Luciano De Crescenzo aveva inserito la scena nel film del 1984 tratto dal suo omonimo libro d'esordio del 1977, sottotitolo Napoli, amore e libertà. Titolo, e filosofia, a cui si ispira Luciano De Crescenzo. Storie d'amore e libertà, il libro curato da Titta Fiore e Federico Vacalebre che dopodomani sarà in edicola gratis (soltanto in Campania) con «Il Mattino»: a due anni dalla morte una raccolta di suoi articoli pubblicati da questo quotidiano impreziosita da contributi, tra gli altri di Renzo Arbore, Marisa Laurito e Alessandro Siani e da un inedito dedicato a Renato Carosone. 

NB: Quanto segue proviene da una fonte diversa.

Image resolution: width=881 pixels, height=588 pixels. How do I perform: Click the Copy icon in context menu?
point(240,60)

Quella del cavalluccio è una citazione più o meno evidente del «Rashomon» di Kurosawa, dove si narra della innata capacità che l'uomo ha di mentire agli altri e anche a se stesso, cioè della consuetudine a costruirsi una verità falsa, magari di comodo, puramente immaginifica, per salvare la propria reputazione. De Crescenzo usò il calco per dire della qualità eccelsa che specie i napoletani hanno di autorappresentarsi a uso e consumo della convenienza. Di mettersi in scena e interpretare se stessi sul palco del teatro dell'esistenza. «Scusate, ma che è successo?»: ognuno azzarda una tesi, ciò che ritiene sia accaduto o quanto pensi sia dovuto succedere.

Relativismo estremo: la realtà esiste soltanto se raccontata. Il mondo come volontà e rappresentazione, per dirla con Schopenhauer.

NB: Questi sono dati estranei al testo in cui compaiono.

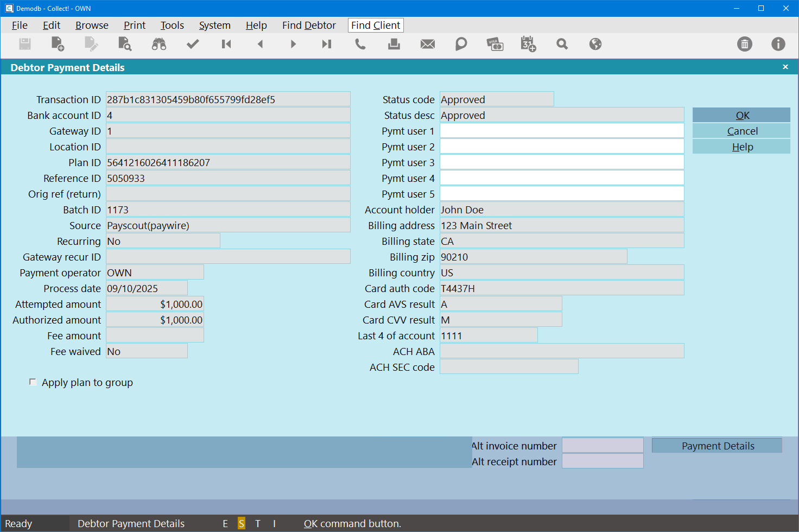
Task: Click into the Pymt user 1 field
Action: [x=561, y=131]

De Crescenzo, nel disincanto della sua Filosofia del Pressappoco tanto saggia ed esplicativa, l'altra faccia dell'animo ingegneristico alimentato dal suo maestro alla Federico II, il geniale matematico Caccioppoli sarebbe stato ben felice di aver fornito un simile contributo alla riflessione sulla vita. In fondo, la sua ambizione era di vedersi riconosciuto più che un posto nella garzantina della letteratura «Scusa, ma perché Benni ce l'ha e io no?» un ruolo nella pratica della divulgazione teoretica. Lo ottenne da morto, quando un filosofo del vaglio di Roberto Esposito ebbe a sottolineare la sua capacità di rispondere «a un carattere della nostra contemporaneità la caduta dei confini tra sapere ed esperienza vissuta» e di interpretare in maniera disinvolta, sorridente e dunque facile la possibilità di «trasportare le parole di un sapere alto come quello filosofico nella vita delle persone comuni». Di misurarsi con ironia, simpatia e spesso malinconia con il senso della vita, della morte, della felicità, del dolore; sdrammatizzando per alleggerire il peso di questa inquietudine e renderlo fruibile, addirittura piacevole, comunque sopportabile.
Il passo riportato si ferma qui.